Killing NAFTA through delay is a major mistake: The pact would produce a bigger and more sustainable boost to the U.S. economy than the stimulus program on which the Administration unsuccessfully spent so much capital; failure to ratify it will squander a historic opportunity to improve cooperation on a broad range of economic and political issues.
Treasury Secretary Lloyd Bentsen has said that congressional consideration of NAFTA should be delayed until passage of the President’s economic program was assured, which is unlikely before fall.
Unfortunately, time is the enemy of NAFTA. Canadian populists have been fanning the flames against the Canadian-U.S. Free Trade Agreement for years, despite substantial empirical evidence that it has provided a significant boost to the Canadian economy. The upcoming Canadian elections provide an opportunity to foster this sentiment.
Mexico’s President Carlos Salinas de Gortari is in a politically sensitive period at the end of his presidency. It is unclear whether a resurgent populist, anti-business element in the ruling party will have any effect on broad Mexican support for NAFTA, but Salinas, at a minimum, will be required to work much harder to maintain a consensus in favor of the agreement. Coupled with the request to negotiate additional side agreements to NAFTA, these internal political concerns will seriously complicate the ratification process in both Canada and Mexico.
Further delay will also aid opponents of NAFTA in Congress. A variety of single-interest opponents would be accorded additional time to work on members of Congress who, at the end of 1993, will already be preparing for reelection campaigns. Additionally, if the Administration follows the Bentsen proposal, there will have already been a series of difficult votes to raise taxes and cut spending that will sap Congress’ strength to oppose constituent interests on a free trade agreement.

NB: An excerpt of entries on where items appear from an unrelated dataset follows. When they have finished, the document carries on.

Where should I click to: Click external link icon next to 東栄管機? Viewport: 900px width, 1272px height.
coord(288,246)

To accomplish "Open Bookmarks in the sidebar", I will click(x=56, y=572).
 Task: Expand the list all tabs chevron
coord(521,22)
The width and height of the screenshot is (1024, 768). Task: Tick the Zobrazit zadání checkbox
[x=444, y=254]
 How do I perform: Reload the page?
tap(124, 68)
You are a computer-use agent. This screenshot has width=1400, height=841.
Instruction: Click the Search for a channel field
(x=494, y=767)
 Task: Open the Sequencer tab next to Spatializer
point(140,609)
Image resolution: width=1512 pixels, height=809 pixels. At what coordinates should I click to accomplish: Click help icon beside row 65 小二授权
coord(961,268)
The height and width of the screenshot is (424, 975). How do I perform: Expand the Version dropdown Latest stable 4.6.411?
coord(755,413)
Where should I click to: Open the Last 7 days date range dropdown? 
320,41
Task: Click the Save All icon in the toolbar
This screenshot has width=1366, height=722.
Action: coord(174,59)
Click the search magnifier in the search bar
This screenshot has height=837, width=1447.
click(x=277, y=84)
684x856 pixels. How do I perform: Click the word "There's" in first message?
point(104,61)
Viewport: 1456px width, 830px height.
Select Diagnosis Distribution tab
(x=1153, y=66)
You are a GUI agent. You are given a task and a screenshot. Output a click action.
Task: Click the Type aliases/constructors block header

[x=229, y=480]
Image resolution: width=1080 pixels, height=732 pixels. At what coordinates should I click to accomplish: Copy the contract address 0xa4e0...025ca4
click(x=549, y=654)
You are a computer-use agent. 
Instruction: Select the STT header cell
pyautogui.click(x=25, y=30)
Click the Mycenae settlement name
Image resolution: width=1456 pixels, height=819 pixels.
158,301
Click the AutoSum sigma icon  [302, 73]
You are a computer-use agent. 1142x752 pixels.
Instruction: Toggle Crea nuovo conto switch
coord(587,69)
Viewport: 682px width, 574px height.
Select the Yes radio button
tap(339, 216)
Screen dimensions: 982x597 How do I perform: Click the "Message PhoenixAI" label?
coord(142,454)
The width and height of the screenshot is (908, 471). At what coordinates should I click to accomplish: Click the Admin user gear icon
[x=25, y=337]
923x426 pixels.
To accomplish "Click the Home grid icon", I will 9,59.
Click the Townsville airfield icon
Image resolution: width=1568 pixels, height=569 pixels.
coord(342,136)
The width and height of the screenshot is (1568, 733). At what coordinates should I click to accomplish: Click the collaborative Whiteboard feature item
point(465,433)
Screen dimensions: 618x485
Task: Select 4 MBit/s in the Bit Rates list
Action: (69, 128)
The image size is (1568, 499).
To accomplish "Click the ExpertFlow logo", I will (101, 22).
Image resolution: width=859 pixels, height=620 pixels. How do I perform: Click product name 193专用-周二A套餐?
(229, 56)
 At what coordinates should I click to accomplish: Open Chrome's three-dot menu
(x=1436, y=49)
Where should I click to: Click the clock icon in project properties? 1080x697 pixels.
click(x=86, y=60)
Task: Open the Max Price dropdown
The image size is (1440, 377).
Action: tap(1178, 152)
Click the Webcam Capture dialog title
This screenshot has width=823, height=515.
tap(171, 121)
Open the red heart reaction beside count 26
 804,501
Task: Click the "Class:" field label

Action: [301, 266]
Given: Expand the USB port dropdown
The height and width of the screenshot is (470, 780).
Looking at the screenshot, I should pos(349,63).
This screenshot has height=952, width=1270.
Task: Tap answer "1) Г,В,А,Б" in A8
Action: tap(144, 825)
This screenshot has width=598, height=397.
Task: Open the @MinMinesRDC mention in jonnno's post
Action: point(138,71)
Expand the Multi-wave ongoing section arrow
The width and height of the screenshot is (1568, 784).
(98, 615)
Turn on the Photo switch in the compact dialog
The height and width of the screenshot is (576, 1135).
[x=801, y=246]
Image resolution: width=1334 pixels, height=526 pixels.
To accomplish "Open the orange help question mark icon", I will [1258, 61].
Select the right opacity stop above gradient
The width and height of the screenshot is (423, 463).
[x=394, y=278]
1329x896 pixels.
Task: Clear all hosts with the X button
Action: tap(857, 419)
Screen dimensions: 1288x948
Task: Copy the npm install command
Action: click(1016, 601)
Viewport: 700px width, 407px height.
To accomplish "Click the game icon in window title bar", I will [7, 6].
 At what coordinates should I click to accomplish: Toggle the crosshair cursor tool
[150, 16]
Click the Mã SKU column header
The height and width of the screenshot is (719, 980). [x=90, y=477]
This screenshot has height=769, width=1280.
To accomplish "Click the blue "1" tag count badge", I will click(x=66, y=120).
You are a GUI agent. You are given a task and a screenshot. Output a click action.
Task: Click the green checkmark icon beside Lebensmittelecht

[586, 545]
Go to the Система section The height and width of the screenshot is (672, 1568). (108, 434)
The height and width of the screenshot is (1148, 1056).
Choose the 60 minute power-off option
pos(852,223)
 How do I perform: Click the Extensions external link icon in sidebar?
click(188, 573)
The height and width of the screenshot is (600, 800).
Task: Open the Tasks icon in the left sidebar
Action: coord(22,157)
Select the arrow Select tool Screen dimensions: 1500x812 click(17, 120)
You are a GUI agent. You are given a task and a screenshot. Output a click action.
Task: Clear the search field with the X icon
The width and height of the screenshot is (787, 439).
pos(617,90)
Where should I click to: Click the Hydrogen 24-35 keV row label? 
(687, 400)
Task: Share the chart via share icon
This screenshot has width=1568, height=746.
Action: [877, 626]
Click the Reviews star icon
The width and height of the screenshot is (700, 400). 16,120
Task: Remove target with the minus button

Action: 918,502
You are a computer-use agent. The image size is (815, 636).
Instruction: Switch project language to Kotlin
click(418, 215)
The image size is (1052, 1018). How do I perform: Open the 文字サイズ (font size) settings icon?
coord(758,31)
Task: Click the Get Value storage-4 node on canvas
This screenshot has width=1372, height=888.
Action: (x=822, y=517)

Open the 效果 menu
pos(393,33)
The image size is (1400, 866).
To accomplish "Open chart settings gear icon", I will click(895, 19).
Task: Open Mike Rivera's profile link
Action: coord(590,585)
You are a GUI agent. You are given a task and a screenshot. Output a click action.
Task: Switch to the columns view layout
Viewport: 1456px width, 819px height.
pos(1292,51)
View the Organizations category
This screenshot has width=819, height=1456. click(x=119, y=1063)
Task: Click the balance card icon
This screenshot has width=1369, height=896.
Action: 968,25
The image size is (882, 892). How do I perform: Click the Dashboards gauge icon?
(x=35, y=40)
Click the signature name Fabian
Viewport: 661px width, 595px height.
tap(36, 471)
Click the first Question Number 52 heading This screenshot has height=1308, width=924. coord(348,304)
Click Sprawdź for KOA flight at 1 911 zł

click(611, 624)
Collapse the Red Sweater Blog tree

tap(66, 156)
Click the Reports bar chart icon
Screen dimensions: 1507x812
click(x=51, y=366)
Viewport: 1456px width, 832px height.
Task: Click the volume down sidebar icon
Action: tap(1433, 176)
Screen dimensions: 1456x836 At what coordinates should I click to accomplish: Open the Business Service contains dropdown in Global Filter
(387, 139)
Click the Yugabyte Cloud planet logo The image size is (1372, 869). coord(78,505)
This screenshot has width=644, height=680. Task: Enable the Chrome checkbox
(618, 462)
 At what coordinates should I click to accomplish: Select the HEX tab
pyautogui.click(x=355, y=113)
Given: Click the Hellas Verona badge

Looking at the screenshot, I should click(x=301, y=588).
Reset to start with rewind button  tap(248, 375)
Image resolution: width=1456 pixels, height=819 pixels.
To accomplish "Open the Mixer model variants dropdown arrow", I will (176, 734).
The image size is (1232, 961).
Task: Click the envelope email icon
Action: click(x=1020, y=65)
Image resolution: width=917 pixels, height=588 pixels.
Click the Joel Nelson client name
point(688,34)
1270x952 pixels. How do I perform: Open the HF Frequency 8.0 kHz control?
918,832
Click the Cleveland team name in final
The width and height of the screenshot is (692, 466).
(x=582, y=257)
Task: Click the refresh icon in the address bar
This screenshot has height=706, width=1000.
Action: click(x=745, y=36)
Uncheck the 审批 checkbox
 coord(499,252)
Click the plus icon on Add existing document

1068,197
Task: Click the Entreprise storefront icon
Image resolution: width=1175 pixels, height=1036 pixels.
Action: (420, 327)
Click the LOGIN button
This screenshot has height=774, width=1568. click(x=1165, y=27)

Reducing NAFTA to an afterthought to the President’s economic program misses the message of the agreement--that our economic future depends increasingly on finding new markets for competitive U.S. suppliers. Since 1986, U.S. exports to Mexico have more than tripled. Mexicans spend more per capita on U.S. goods than Europeans. Eighty-five percent of all U.S. exports to Mexico are manufactured goods such as computers, auto parts and telecommunications equipment. Fifteen cents of every dollar earned in Mexico is spent on U.S.-produced goods. Mexico is the premier growth market for U.S. suppliers and is the most obvious candidate for trade liberalization as part of a larger growth strategy based on expansion of trade.
Consensus projections of the macroeconomic impact of NAFTA show positive results for both countries. Since the United States will face the dampening of domestic demand as a result of tax increases and spending cuts in the years ahead, we need to create new opportunities for exporters in dynamic economies like Mexico. The Pacific Economic Cooperation Council’s 1992 economic projection for the Pacific region concluded that the biggest danger to a robust growth scenario for the Pacific Basin was failure to complete NAFTA.
In Latin America, NAFTA and the related Enterprise for the Americas initiative gave hope to the reformers of Mexico, Argentina, Chile, Colombia, Central America and elsewhere that their difficult recovery programs would lead not only to domestic gains but also to a sustainable economic and political relationship with the world’s largest consumer market, the United States. If NAFTA founders, a solid pillar of support for economic reform in Latin America will quickly erode.
The Administration needs to embrace NAFTA fully as part of its economic recovery program rather than running from the short-term political pain resulting from the ratification vote.
To endanger this opportunity for political and economic achievement would be a tragedy for North America and would also reinforce the drift toward worldwide protectionism that could result in a recession reminiscent of the 1930s. For the Uruguay Round is clearly in trouble after the French elections, the economic slowdowns in Japan and Germany, and the needlessly provocative criticism of Japan by the Administration. Without some forceful leadership from the United States, the trade liberalization agenda that has served the world well since 1948 will risk collapse.